Despertei pela manhã sentido um perfume masculino estranhamente familiar. Antes de levantar, me espreguicei e levei um susto ao sentir certa dor nas minhas coxas. Abri os olhos e me deparei com uma figura masculina adormecida, sem camisa e com o edredom cobrindo-o até a cintura. Rajah. Sua respiração era calma e ele tinha a cabeça apoiada em um dos braços, o outro envolvia a minha cintura. Levantei da cama com cuidado para não acordá-lo e olhei no relógio. 09h15min. Caminhei até o banheiro e sorria enquanto as lembranças da noite passada corriam pela minha mente.
Entrei no banheiro e um grito ficou entalado na minha garganta quando me olhei no espelho. Meu pescoço estava cheio de marcas roxas. Levantei a cabeça para analisar melhor e tocar na área com os dedos.
Como vou trabalhar com isso?
Eu tinha que dar um jeito. Nada que uma maquiagem não resolva.
Comecei a me despir para poder tomar uma ducha e quando tirei o short, levei outro susto: minhas coxas estavam cheias de marcas também. Apertei as marcas de leve e gemi de dor. O que foi que aconteceu? Fiz sexo ou fui espancada? Suspirei. Aquelas marcas iriam demorar um pouco mais para sair. Tinha que lidar com a dor para trabalhar e fazer as aulas.
Depois de tomar a ducha, fui para a cozinha preparar o café da manhã. Rajah ainda não tinha acordado e resolvi fazer uma coisa especial, já que não tínhamos jantado ontem por motivos... Hã... Especiais. Arrumei a mesa com ovos mexidos, torrada, suco de laranja, café, geleia de morango e estava no fogão terminando de fritar bacon quando sinto alguém me abraçar por trás e depositar um beijo no meu pescoço.

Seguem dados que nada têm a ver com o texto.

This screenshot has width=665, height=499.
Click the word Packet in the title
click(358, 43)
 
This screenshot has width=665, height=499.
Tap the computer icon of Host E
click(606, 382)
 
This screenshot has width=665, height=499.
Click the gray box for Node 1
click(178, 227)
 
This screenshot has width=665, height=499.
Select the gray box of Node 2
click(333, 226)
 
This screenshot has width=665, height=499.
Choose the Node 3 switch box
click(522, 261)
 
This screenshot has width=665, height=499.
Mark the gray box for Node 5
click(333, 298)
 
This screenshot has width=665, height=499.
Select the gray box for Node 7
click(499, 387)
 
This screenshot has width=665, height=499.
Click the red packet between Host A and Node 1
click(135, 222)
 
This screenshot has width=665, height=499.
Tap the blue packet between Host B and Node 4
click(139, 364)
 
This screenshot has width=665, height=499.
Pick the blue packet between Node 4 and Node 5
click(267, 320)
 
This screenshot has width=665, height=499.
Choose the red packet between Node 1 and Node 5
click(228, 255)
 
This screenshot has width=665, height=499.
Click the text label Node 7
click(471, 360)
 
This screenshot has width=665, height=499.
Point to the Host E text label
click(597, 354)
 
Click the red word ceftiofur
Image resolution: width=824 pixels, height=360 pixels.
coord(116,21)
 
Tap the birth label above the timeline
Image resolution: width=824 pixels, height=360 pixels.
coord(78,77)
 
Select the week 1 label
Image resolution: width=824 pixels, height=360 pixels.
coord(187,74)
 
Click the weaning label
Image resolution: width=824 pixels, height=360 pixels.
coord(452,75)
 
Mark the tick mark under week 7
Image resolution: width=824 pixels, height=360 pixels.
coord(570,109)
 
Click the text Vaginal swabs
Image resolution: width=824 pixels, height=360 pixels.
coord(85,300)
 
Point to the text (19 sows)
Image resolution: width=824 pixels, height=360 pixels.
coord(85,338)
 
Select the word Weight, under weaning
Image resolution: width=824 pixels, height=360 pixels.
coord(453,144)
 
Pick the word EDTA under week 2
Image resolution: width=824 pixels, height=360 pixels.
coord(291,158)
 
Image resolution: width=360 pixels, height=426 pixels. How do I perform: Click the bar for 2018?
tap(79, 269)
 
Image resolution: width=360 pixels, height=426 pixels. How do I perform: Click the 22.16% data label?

— Bom dia, malak. — Rajah sussurrou no meu ouvido.
Sorri, desliguei o fogo e me virei para beijá-lo. Senti que ele descia as mãos pelos meus ombros, passando pela minha cintura até as minhas coxas, apertando-as de leve. Grunhi de dor e afastei-me dele abruptamente.
— O que foi? — perguntou assustado. Quando permaneci em silêncio, ele direcionou o olhar para a minha coxa direita e levantou o tecido do short que eu estava usando. Ao ver as marcas, deu um suspiro pesado. — Alexia, eu fiz isso? — analisou também a outra coxa e o meu pescoço.
Assenti um pouco envergonhada, e Rajah franziu os lábios.
— Me desculpe. Ei — ele levantou o meu queixo e olhou nos meus olhos. —, acho que me descontrolei um pouco, prometo ser mais cuidadoso, ok? E se eu estiver te machucando, é só dizer.
— Certo. — sorri de leve. — Na verdade, eu nem senti. Só fui perceber hoje de manhã. Acho que foi o calor do momento.
— E que calor. — ele sorriu. — Cordão bonito, moça. — ele tocou na corrente que havia me dado.
— Gostou? Um carinha aí me deu. — dei de ombros.
— Esse carinha aí deve gostar muito de você. — ele entrou na brincadeira sorrindo também.
— Será? Não sei... Mas sei que eu gosto muito dele. — beijei a bochecha de Rajah e ele me abraçou.
Peguei em sua mão e o levei até a mesa do café.
— Fiz para nós. — anunciei, me sentindo orgulhosa. — Espero que goste dos meus dotes culinários. Sente-se e espere eu pegar o bacon, é só um minuto.
Como eu já esperava, quando voltei ele já estava comendo. Estalei a língua e servi o bacon enquanto ele se desculpava.
— Não consegui esperar. — ele disse com a boca cheia. — É tudo tão irresistível que não consegui me aguentar. Só não posso comer bacon, desculpe.
— Sem problemas. — eu ri e me sentei. — Posso te fazer uma pergunta?
— Claro.
— Onde aprendeu a falar português tão bem?
Ele olhou pra mim e sorriu.
— Minha mãe ensinou para mim e meus irmãos quando éramos pequenos. Ela é brasileira. — ele fez uma pausa. — Assim como você.
Ri meio sem jeito e dei um gole no meu suco.
— Não sei se você percebeu, mas não tenho muitos traços árabes. Puxei mais a minha mãe. Já meus irmãos são mais parecidos com o meu pai. — continuou.
— E você tem quantos irmãos?
— Somos em quatro. Sou o mais velho, Sa’id é o segundo, Hassan é o terceiro e Faizah é caçula.
— Todos são casados? — perguntei.
— Sim. — ele desviou o olhar.
— E... É verdade que no Islamismo o casamento é poligâmico?
— Sim. — Rajah parecia tenso. — Cada homem pode ter até quatro mulheres. Desde que possa cuidar delas igualmente tanto na atenção quanto financeiramente. Então, tem planos para hoje?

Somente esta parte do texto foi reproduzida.